5.4 – Relations de dimension supérieure à 2

Aïe aïe aïe, encore du vocable matheux. Mais non, c'est rien, ça pique à peine au début et après on ne sent plus rien.

5.4.1 – Principe général

Partons simplement du fait que jusqu'à présent, les relations que nous avons modélisées ne mettaient toujours aux prises que des entités deux à deux : les CD et les genres musicaux, les commandes et les produits, etc. Il peut cependant arriver que la relation doive s'établir directement entre plus de deux entités (d'où le titre).

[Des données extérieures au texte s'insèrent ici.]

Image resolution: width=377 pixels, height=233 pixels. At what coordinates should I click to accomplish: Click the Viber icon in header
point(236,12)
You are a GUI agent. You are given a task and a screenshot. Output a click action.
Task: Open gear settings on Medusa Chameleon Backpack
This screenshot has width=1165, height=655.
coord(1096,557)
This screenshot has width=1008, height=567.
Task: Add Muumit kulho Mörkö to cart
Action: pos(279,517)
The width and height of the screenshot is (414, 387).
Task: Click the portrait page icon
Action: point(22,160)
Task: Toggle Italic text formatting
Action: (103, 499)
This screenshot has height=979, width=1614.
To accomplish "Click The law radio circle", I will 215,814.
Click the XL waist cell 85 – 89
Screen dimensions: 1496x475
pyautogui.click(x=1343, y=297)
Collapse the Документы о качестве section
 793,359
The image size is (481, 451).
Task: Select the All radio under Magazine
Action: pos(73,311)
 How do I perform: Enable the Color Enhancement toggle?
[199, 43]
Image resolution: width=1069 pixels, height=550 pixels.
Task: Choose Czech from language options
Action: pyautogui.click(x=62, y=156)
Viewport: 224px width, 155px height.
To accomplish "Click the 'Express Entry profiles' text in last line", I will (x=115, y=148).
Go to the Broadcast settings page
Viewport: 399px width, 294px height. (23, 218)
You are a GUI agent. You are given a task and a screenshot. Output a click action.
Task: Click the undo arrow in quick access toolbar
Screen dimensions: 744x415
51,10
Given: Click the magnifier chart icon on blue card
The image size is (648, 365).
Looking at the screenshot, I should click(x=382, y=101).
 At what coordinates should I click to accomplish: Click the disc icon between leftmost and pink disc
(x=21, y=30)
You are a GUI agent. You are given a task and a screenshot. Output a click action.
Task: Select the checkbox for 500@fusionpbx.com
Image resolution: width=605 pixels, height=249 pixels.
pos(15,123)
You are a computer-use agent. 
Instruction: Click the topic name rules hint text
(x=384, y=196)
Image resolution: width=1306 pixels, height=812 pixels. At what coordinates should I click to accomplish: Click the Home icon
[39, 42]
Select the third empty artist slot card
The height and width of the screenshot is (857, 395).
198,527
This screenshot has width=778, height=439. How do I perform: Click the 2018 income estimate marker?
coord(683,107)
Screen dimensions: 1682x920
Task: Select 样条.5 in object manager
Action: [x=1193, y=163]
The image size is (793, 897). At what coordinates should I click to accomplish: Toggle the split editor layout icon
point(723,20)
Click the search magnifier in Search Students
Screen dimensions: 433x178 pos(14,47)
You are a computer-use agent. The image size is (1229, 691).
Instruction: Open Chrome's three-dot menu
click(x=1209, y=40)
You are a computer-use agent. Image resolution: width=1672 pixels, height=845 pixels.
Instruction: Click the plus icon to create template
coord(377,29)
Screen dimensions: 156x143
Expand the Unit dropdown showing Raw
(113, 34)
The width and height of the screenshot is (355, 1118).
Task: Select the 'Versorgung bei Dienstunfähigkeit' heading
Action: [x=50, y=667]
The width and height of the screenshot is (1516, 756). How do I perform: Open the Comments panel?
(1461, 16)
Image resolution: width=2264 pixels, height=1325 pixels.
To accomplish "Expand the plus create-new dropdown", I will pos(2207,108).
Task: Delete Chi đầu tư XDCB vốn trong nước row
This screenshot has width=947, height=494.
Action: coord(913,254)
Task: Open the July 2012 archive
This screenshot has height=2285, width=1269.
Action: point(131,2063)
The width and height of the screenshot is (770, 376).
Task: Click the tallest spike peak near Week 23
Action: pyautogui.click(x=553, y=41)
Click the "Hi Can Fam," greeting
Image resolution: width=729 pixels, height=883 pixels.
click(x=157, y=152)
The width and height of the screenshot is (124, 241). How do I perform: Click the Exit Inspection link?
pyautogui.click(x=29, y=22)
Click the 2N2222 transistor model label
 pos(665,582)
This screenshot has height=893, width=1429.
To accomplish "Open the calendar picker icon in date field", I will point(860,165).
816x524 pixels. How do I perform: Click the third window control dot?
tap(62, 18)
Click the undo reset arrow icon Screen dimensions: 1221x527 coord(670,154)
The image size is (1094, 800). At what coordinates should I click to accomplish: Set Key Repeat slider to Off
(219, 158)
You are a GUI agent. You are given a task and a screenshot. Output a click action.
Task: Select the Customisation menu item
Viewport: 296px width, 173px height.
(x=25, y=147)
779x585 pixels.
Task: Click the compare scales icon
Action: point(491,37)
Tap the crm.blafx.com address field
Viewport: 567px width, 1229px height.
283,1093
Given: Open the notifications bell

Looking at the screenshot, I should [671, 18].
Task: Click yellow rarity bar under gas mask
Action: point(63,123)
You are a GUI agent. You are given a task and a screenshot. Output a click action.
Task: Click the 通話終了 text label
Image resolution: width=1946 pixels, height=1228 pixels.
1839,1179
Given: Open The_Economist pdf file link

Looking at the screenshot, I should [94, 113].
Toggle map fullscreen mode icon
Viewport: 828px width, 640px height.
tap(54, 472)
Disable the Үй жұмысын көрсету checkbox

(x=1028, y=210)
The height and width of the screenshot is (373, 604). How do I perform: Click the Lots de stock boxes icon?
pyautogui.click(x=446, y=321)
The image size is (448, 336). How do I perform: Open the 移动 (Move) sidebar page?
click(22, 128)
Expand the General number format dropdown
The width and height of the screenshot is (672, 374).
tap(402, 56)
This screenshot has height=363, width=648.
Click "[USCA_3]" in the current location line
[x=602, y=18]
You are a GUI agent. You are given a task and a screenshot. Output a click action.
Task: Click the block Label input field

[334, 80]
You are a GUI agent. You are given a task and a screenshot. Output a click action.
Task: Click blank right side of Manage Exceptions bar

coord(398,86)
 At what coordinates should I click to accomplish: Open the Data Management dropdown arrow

Prenons un système d'information qui gère le travail quotidien dans une université (bon courage). Chaque jour, des groupes d'étudiants ont cours dans certaines salles avec certains professeurs. Mais on suppose que tout dans cette histoire est susceptible de varier : dans une journée donnée, le même groupe peut avoir cours avec plusieurs profs dans plusieurs salles différentes, les profs peuvent donner plusieurs cours ou aucun, etc.

La manière la plus directe de modéliser une telle situation sera d'écrire que :

On est donc face à une relation impliquant non plus deux, mais trois entités, ce qui finalement, ne pose pas de problèmes particuliers. Au passage, on remarque qu'une relation de dimension supérieure à 2 peut fort bien comporter des atributs, comme toute autre relation (Ici, Heure_début_cours et Heure_fin_cours).

5.4.2 – Du MCD au MLD

On vérifie facilement qu'une relation de dimension supérieure à deux est forcément de type « plusieurs à plusieurs » (faudrait-il dire : « plusieurs à plusieurs à plusieurs » ? – en voilà une question qu'elle est bonne). Une telle relation devient donc systématiquement une table de jointure, comportant autant de champs que d'entités à relier.

6. – Esquisse d'une méthode générale

Si l'on tente de résumer l'ensemble des questions à se poser pour réussir une modélisation, on obtient quelque chose qui pourrait ressembler à ceci :

  1. Identifier l'ensemble des entités. Décomposer celles-ci autant que nécessaire, en se demandant si, pour chacune d'elles, il existe des propriétés dont les valeurs seront redondantes. Si oui, 99 fois sur 100, ces propriétés doivent être « externalisées » vers une nouvelle entité.
  2. Traquer et éliminer les valeurs multiples et les synonymes
  3. Quelles sont les relations ? Pour chaque relation établie entre les entités A et B, se demander : « un élément de A entre-t-il plusieurs fois en relation avec le même élément de B ? » Si non, c'est une relation simple (dont on examine ensuite les cardinalités). Si oui, quelles sont les informations qui différencient ces différentes associations. Si ces informations ne sont pas particulièrement redondantes, elles sont des attributs de la relation. Si elles sont redondantes, elles doivent être issues d'une entité, et la relation est donc de dimension > 2. Dans le cas où cette étape fait surgir une nouvelle entité, reprendre l'étape précédente.
  4. Vérifier que toute relation multiple, directe ou indirecte, d'une entité à une autre, se justifie par le fait que chacune d'elles exprime des significations différentes.